Music and lyrics by Stephen Sondheim, book by John Weidman, from an idea by Charles Gilbert Jr
Union Theatre, Southwark
Assassins' presentation of a disintegrated American Dream sat uncomfortably amidst its contemporaries as much due to its subject matter as its method of delivery, and the package was made all the more difficult to swallow by its emergence at the time of the 1991 Gulf War, a climate in which such commentary was considered unacceptably unpatriotic.
Audiences now seem more accepting of unconventional material (thanks in large part to Sondheim's trailblazing) and Michael Strassen's revival of Assassins at the Union Theatre is sure to have a better reception. And it deserves one. It takes an interesting approach implicating the State retinue in its country's diminishment, and is above average musically and vocally even if some of the dark humour appears lost along the way.
The structure of Assassins is a challenging non-linear account of American history covering 1865 to 1974, taking as its milestones the assassination attempts on US Presidents. With time-crossing short scenes it bears witness to the idealism of the miscreant forebears through to the social derangement of their late twentieth century descendents. Thus, the first, the southerner John Wilkes Booth who assassinated Lincoln for his part in the Civil War and the principled Leon Czolgosz who shot McKinley to further the socialist cause stand in contrast to Lynette "Squeaky" Frome who attempted to kill Ford in order to give Charles Manson, serial killer and leader of the Manson Family cult, a platform to speak at her trial.
Sondheim provides a jaunty score that covers a range of musical styles. In addition to those that come directly from American musical tradition, the hoedowns, barbershop, Sousa marches and so on, he also references Italian tarantella and Polish mazurka for the disillusioned immigrant gunmen.
The lampooning of American musical convention by pairing the tunes with ill-fitting lyrics does not offend a British musical theatre audience as it might an American one but it is impossible to ignore the juxtaposition of disturbing lyric against engaging tune.
The mis-match can add to the unease, as in 1991, though audiences now are unlikely to be as concerned about how they view the assassins themselves: are they inherently sinful and unlikable or has the presentation of their motives together with an entertaining musical backdrop engendered some empathy for the perpetrators?
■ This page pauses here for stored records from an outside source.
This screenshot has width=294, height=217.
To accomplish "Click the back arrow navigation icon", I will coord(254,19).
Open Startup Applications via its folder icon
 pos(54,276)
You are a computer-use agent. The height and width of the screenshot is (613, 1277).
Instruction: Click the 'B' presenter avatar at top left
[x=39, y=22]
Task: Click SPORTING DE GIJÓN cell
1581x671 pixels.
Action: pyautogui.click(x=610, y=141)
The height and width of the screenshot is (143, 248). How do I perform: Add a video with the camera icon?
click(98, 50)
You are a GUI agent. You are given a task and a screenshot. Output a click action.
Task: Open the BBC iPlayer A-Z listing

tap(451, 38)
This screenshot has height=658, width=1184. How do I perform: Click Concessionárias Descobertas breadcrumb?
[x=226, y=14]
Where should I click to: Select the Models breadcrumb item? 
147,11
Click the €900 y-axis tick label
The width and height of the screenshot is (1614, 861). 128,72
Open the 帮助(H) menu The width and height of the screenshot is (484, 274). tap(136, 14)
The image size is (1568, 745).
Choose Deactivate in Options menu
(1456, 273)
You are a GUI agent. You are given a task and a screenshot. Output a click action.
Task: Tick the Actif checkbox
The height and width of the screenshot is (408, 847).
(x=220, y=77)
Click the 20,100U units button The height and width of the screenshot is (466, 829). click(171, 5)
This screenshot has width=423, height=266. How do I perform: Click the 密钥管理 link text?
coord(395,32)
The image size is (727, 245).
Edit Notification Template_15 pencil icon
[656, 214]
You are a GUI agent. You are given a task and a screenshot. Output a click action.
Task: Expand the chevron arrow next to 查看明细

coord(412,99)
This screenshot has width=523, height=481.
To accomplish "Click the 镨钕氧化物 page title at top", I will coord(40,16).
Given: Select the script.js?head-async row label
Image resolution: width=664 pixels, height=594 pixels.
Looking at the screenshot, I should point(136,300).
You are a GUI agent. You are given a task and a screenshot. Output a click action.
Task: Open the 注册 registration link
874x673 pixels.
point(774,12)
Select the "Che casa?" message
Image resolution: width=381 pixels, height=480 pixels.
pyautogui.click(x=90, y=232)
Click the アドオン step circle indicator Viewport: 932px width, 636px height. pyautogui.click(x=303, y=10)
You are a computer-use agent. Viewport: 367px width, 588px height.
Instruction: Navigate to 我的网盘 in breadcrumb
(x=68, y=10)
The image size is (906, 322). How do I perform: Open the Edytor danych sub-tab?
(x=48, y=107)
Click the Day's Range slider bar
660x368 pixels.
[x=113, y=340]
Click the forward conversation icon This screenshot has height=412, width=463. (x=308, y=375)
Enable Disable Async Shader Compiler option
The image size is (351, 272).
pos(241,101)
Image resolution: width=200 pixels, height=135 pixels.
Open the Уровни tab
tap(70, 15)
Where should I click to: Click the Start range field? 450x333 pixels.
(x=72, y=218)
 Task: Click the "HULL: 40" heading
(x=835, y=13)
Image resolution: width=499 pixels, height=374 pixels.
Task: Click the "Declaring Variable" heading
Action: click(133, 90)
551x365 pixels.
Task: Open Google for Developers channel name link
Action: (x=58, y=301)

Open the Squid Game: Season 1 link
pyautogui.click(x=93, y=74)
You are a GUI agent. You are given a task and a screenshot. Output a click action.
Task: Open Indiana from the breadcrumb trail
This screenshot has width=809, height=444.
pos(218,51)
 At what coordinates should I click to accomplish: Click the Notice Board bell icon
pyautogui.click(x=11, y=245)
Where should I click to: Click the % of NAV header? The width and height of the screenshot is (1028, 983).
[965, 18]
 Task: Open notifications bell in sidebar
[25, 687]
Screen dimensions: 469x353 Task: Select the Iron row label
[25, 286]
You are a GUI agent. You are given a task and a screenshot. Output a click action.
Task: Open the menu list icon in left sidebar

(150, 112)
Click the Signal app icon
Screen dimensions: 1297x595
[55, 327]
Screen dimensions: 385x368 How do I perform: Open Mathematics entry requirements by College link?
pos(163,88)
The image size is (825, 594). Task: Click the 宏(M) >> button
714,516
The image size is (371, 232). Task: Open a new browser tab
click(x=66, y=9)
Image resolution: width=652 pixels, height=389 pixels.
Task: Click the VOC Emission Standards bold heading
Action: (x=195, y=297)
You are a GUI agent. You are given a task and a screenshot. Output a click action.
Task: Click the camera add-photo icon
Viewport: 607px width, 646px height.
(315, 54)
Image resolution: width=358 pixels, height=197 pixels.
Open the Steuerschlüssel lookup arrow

Perhaps back then audiences were just less willing to accept that at least some of them had a point.
The nefarious activities of the nine principals is commented on by the Balladeer who acts as a form of narrator and can even be said to provoke and facilitate their actions. His is the voice the audience can associate with, moral and authoritative. But ultimately the assassins reject him and what he stands for in favour of "Another National Anthem ... For those who never win, For the suckers, for the pikers, For the ones who might have been".
Since director Michael Strassen has given the Balladeer an Obama-like persona his words have refreshing twist of interpretation, and it also provides an up-to-date visual slant allowing much of the support to be carried out by suited and sun-glassed Secret Service bodyguards that could have just come off the set of West Wing.
On the whole the idea works well though one of the closing numbers, 'Something Just Broke', doesn't come off. This is a terrible Sondheim after-thought of a song, added after the original production and lacking redeeming features; here minimalist differentiation between doubled up parts plus the staging seems to deprive it even of clarity.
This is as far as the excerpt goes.